Problem set:
(A) Reproduce the stretch of the episiotomy abstract from "Methods A novel" through "and by seniority." word for word.
(B) Carry on the abstract about episiotomy technique from the point where it stops.

Reading passage:
---*---
Differences in episiotomy technique between midwives and doctors
Article first published online: 26 JAN 2004
BJOG: An International Journal of Obstetrics & Gynaecology
Volume 110, Issue 12, pages 1041–1044, December 2003
How to Cite
Tincello, D. G., Williams, A., Fowler, G. E., Adams, E. J., Richmond, D. H. and Alfirevic, Z. (2003), Differences in episiotomy technique between midwives and doctors. BJOG: An International Journal of Obstetrics & Gynaecology, 110: 1041–1044. doi: 10.1111/j.1471-0528.2003.03030.x
- Issue published online: 26 JAN 2004
- Article first published online: 26 JAN 2004
- Accepted 9 July 2003
Objectives To examine the practice of making an episiotomy and to determine any differences in practice between professional groups.
Design A prospective survey.
Setting A large tertiary referral obstetric hospital and the obstetric department of a district general hospital.
Population All staff routinely involved in the care of women in labour.
Methods A novel validated pictorial questionnaire was designed, validated and distributed to the study population. Differences in outcome measures were compared by profession and by seniority.
Main outcome measures Measurements taken from the questionnaire: the length of episiotomy drawn; the distance from the sagittal plane at which the episiotomy was begun; and the angle of the episiotomy from the sagittal plane.
---*---
Data:

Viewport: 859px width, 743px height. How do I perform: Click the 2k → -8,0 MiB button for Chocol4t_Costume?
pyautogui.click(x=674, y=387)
---*---
Answers provided:
(A)
Methods A novel validated pictorial questionnaire was designed, validated and distributed to the study population. Differences in outcome measures were compared by profession and by seniority.

(B)
Results Fifty doctors and 78 midwives completed the forms. Median distance of the episiotomy from the midline was 0 mm (−2 to 11). Episiotomies drawn by doctors were significantly longer and more angled than those drawn by midwives (P= 0.002 and P= 0.001). Sixteen percent of doctors and 1% of midwives drew an episiotomy longer than 20 mm (difference 15%, 95% CI 6 to 24). Twenty-three percent of midwives and 2% of doctors drew an episiotomy angled 30° or less (difference 21%, 95% CI 9 to 34).
Conclusions This study has demonstrated differences in the reporting of episiotomy practice by doctors and midwives. Theoretically, the differences demonstrated could predispose to a greater risk of anal sphincter injuries. These data need to be confirmed by observational studies of actual practice and by studies to investigate the mechanics of sphincter injury during childbirth.